Task requirements: Whenever a line of the records below contains the word "each", copy that line.

##########

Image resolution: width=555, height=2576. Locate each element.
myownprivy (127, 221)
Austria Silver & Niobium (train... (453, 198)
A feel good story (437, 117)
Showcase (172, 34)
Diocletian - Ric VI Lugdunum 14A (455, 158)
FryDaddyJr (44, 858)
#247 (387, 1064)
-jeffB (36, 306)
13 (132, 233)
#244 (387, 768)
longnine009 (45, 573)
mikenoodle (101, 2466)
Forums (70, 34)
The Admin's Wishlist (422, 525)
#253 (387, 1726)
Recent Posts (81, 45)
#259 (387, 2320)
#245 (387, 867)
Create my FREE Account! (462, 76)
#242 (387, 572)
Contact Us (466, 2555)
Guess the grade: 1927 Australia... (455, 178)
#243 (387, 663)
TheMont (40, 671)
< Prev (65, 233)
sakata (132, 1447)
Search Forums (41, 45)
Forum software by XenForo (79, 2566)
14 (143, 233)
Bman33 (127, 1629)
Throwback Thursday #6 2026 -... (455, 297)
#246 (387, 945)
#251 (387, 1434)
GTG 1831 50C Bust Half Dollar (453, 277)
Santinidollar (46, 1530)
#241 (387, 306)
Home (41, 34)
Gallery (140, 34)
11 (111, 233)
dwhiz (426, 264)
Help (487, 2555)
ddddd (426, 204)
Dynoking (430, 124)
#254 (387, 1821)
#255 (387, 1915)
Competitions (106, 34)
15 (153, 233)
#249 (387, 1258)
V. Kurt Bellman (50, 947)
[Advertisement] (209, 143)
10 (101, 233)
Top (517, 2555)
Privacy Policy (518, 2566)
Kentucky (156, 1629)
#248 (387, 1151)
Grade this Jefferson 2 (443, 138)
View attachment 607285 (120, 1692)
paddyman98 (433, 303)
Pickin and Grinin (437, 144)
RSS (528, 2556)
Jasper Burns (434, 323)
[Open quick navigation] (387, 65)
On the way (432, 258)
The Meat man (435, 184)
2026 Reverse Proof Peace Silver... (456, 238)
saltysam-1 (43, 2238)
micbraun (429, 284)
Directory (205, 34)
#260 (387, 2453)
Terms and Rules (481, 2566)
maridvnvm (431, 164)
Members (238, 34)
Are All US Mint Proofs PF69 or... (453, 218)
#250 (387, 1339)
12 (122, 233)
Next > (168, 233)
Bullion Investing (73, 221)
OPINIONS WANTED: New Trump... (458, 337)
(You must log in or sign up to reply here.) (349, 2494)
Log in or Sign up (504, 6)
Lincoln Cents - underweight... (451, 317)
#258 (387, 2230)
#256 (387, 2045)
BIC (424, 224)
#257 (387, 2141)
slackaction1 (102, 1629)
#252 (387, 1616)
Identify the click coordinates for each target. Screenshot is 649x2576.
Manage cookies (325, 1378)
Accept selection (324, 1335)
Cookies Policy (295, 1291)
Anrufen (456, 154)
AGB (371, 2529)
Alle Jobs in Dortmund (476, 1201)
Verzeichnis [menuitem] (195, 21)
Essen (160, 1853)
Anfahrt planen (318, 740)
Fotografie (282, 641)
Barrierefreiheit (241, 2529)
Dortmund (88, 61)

##########

Final answer:
Image resolution: width=555, height=2576. Locate each element.
Identify the click coordinates for each target. Screenshot is 649x2576.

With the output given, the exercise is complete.